Les partenariats pour la mobilité se sont avérés être des outils utiles pour traiter les questions de migration et d'asile d'une manière mutuellement avantageuse. Ils établissent un ensemble d'objectifs politiques et fournissent une structure pour les discussions et la coopération. Jusqu'à présent, des partenariats pour la mobilité ont été conclus avec six pays: la Moldavie (2008), le Cap-Vert (2008), la Géorgie (2009), l'Arménie (2011), le Maroc (2013) et l'Azerbaïdjan (2013). Les discussions sur un partenariat de mobilité avec la Tunisie ont été conclues (novembre 2013) et sa signature est imminente. En outre, des discussions ont commencé avec la Jordanie (décembre 2013).
Au total, au cours de la période 2012-2013, la Commission a soutenu plus de 90 projets liés à la migration pour plus de 200 millions d'euros dans toutes les régions du monde en développement. En outre, les États membres ont investi des ressources financières supplémentaires dans la mise en œuvre du GAMM.
Il faudrait également travailler davantage en ce qui concerne la protection des réfugiés et les droits de l’homme. Par exemple, le Bureau européen d'appui en matière d'asile (EASO) pourrait jouer un rôle plus important dans l'amélioration des capacités d'asile et d'accueil dans les pays tiers, y compris dans le cadre de partenariats pour la mobilité. Il est également possible d'améliorer l'utilisation des programmes de protection régionaux, en particulier grâce à un engagement et un financement à plus long terme.
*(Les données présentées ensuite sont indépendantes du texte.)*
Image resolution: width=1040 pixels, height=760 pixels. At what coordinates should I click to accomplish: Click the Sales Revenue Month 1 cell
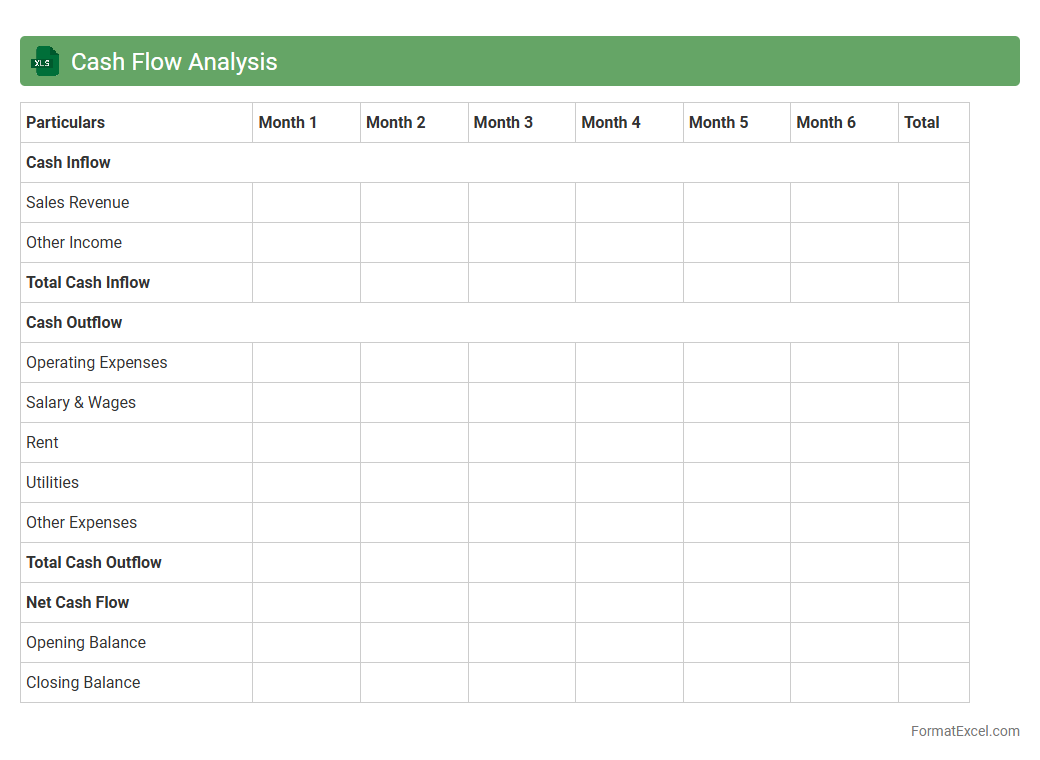[306, 202]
Une meilleure coordination des activités de réinstallation au niveau de l'UE et entre les États membres permettrait des réponses plus efficaces et plus rapides aux situations de crise. Un financement européen accru devrait également être disponible pour soutenir davantage de places de réinstallation / d'admission humanitaire dans le cadre du nouveau Fonds Asile et Migration (2014-2020).
Faire passer le GAMM au niveau supérieur
La politique et les outils existants en matière de migration extérieure et d'asile pourraient cependant être mieux exploités, notamment pour renforcer l'attractivité de l'UE et renforcer son économie.
La question de la migration de main-d'œuvre deviendra encore plus importante dans les années à venir et le rôle des partenariats de mobilité pourrait être souligné à cet égard (par exemple en facilitant l'échange d'étudiants ou de professionnels, en améliorant les capacités de gestion des migrations dans les pays tiers, en introduisant des programmes de migration, renforcement de la protection sociale des migrants légaux, traitement le cas échéant de la portabilité des droits sociaux, etc.).
Faciliter la délivrance de visas à court terme peut avoir des effets positifs sur le développement dans les pays tiers, tels que l'amélioration des opportunités commerciales et des relations commerciales avec l'UE, et le renforcement des contacts interpersonnels. En outre, le potentiel offert par la politique des visas de l'UE devrait être pleinement utilisé pour favoriser la croissance économique et les échanges culturels. Dans les semaines à venir, la Commission proposera des amendements au code des visas afin de faciliter davantage les voyages des voyageurs légitimes tout en garantissant un niveau élevé de sécurité de l'UE.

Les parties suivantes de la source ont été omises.